Infância sob pressão. Transtornos mentais disparam 

Na Bahia, as internações por transtornos mentais entre pessoas de 0 a 19 anos dobraram em cinco anos. Passaram de 237 em 2020 para 482 em 2024, alta de 103%, segundo o Sistema de Informações Hospitalares do SUS. 

Por Ana Beatriz Leal

Alterações no sono, no apetite, irritabilidade e isolamento social já não são sinais restritos à vida adulta. Cada vez mais cedo, crianças e adolescentes apresentam quadros de ansiedade e depressão. Na Bahia, as internações por transtornos mentais entre pessoas de 0 a 19 anos dobraram em cinco anos. Passaram de 237 em 2020 para 482 em 2024, alta de 103%, segundo o Sistema de Informações Hospitalares do SUS. 
 

No mesmo período, o crescimento geral de internações em todas as idades foi de 40,6%, bem menor. Saíram de 4.586 para 6.448. Especialistas apontam que o agravamento da crise tem relação direta com os efeitos da pandemia e com o uso excessivo de telas e redes sociais. 
 

Estudo da UFMG (Universidade Federal de Minas Gerais), publicado em 2023, identificou que, entre crianças, a exposição excessiva às telas está associada a um aumento de 72% nos casos de depressão.

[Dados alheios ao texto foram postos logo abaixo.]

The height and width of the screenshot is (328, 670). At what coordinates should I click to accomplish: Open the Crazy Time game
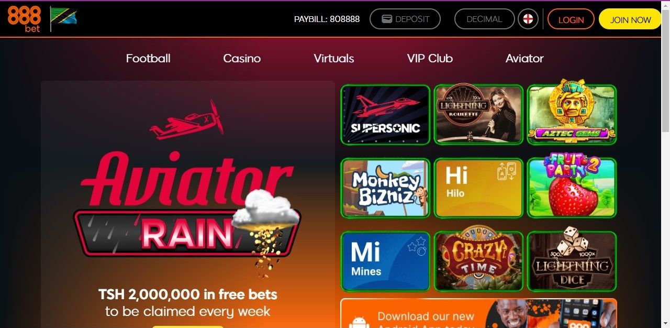(x=478, y=261)
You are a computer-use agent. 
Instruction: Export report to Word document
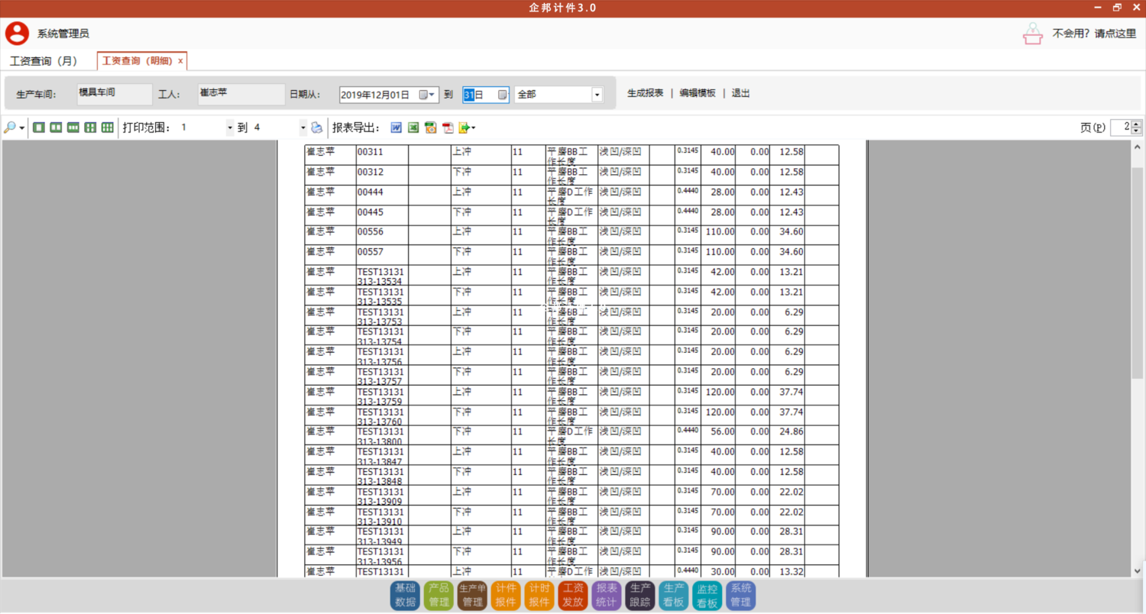tap(396, 128)
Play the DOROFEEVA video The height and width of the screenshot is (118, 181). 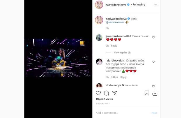pyautogui.click(x=58, y=58)
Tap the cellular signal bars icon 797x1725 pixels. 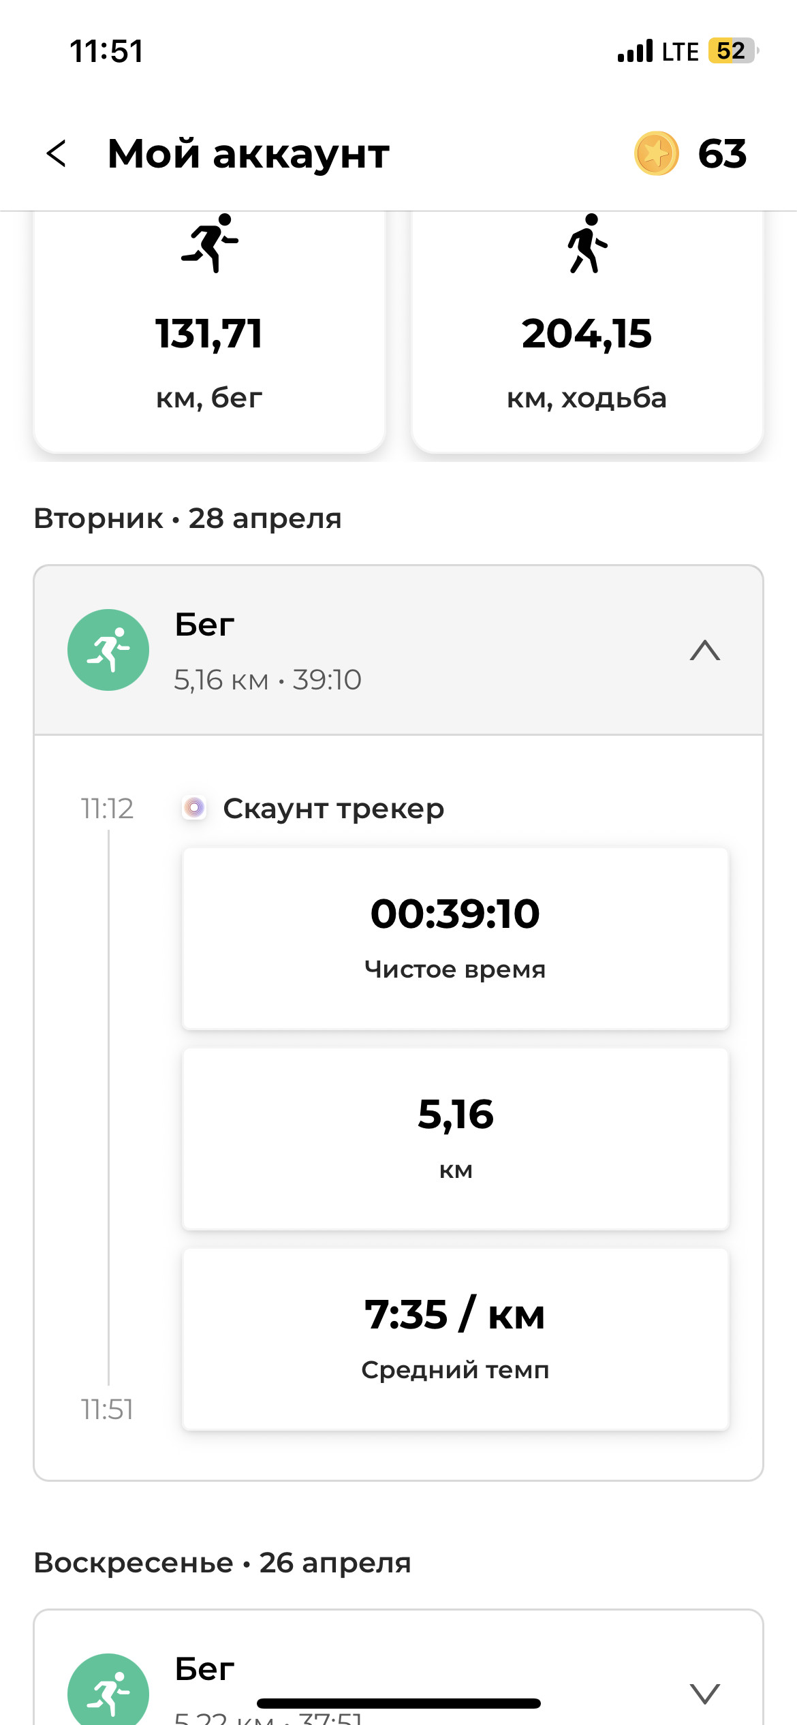635,51
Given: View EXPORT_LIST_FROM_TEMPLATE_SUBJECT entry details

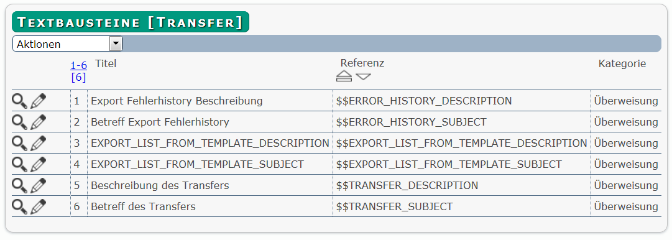Looking at the screenshot, I should [x=19, y=164].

Ainda assim, o debate público avança lentamente, enquanto o cotidiano infantil segue mediado por dispositivos digitais, muitas vezes sem acompanhamento adequado de adultos ou políticas educativas.
 

Campanhas como o Janeiro Branco ajudam a ampliar a discussão, mas são insuficientes diante do problema. Priorizar a saúde mental na infância exige, além de conscientização, políticas públicas estruturadas, orientação às famílias, limites para o uso de telas e uma rede de apoio efetiva.